**Exercise directions**. Copy the records below line for line, changing nothing.

Dataset items:
________________
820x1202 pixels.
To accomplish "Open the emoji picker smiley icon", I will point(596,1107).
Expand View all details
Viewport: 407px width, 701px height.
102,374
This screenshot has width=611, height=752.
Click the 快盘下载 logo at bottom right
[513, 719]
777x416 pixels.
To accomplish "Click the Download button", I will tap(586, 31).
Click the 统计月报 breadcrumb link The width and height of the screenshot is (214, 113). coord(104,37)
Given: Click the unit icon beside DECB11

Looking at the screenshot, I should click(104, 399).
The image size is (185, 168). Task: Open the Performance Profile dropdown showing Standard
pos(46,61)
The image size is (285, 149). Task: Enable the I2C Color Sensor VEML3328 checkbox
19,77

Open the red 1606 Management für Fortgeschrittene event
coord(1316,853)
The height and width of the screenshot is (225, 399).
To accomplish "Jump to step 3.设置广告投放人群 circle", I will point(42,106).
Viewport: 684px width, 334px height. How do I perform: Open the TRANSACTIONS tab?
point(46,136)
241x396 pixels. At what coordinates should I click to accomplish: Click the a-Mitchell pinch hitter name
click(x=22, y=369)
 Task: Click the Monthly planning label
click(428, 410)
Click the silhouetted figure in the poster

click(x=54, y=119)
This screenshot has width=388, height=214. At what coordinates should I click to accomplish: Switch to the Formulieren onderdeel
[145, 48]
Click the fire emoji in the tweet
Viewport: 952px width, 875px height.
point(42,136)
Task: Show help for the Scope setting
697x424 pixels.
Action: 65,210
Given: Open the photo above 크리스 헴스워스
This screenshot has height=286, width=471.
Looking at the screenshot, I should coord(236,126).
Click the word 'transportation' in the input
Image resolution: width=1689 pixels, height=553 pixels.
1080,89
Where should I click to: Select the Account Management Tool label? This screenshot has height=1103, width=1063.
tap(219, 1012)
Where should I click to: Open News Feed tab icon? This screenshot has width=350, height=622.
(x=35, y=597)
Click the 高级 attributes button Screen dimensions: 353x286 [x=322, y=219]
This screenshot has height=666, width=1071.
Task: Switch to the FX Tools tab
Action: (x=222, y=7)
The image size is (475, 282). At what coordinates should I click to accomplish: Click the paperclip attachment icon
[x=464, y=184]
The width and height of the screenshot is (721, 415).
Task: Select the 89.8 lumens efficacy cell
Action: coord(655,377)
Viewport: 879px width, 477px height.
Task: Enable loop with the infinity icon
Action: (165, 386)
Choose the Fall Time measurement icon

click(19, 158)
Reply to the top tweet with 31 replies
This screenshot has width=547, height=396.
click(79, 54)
________________
**Response**.
820x1202 pixels.
To accomplish "Open the emoji picker smiley icon", I will point(596,1107).
Expand View all details
Viewport: 407px width, 701px height.
102,374
This screenshot has width=611, height=752.
Click the 快盘下载 logo at bottom right
[513, 719]
777x416 pixels.
To accomplish "Click the Download button", I will tap(586, 31).
Click the 统计月报 breadcrumb link The width and height of the screenshot is (214, 113). coord(104,37)
Given: Click the unit icon beside DECB11

Looking at the screenshot, I should click(104, 399).
The image size is (185, 168). Task: Open the Performance Profile dropdown showing Standard
pos(46,61)
The image size is (285, 149). Task: Enable the I2C Color Sensor VEML3328 checkbox
19,77

Open the red 1606 Management für Fortgeschrittene event
coord(1316,853)
The height and width of the screenshot is (225, 399).
To accomplish "Jump to step 3.设置广告投放人群 circle", I will point(42,106).
Viewport: 684px width, 334px height. How do I perform: Open the TRANSACTIONS tab?
point(46,136)
241x396 pixels. At what coordinates should I click to accomplish: Click the a-Mitchell pinch hitter name
click(x=22, y=369)
 Task: Click the Monthly planning label
click(428, 410)
Click the silhouetted figure in the poster

click(x=54, y=119)
This screenshot has width=388, height=214. At what coordinates should I click to accomplish: Switch to the Formulieren onderdeel
[145, 48]
Click the fire emoji in the tweet
Viewport: 952px width, 875px height.
point(42,136)
Task: Show help for the Scope setting
697x424 pixels.
Action: 65,210
Given: Open the photo above 크리스 헴스워스
This screenshot has height=286, width=471.
Looking at the screenshot, I should coord(236,126).
Click the word 'transportation' in the input
Image resolution: width=1689 pixels, height=553 pixels.
1080,89
Where should I click to: Select the Account Management Tool label? This screenshot has height=1103, width=1063.
tap(219, 1012)
Where should I click to: Open News Feed tab icon? This screenshot has width=350, height=622.
(x=35, y=597)
Click the 高级 attributes button Screen dimensions: 353x286 [x=322, y=219]
This screenshot has height=666, width=1071.
Task: Switch to the FX Tools tab
Action: (x=222, y=7)
The image size is (475, 282). At what coordinates should I click to accomplish: Click the paperclip attachment icon
[x=464, y=184]
The width and height of the screenshot is (721, 415).
Task: Select the 89.8 lumens efficacy cell
Action: coord(655,377)
Viewport: 879px width, 477px height.
Task: Enable loop with the infinity icon
Action: (165, 386)
Choose the Fall Time measurement icon

click(19, 158)
Reply to the top tweet with 31 replies
This screenshot has width=547, height=396.
click(79, 54)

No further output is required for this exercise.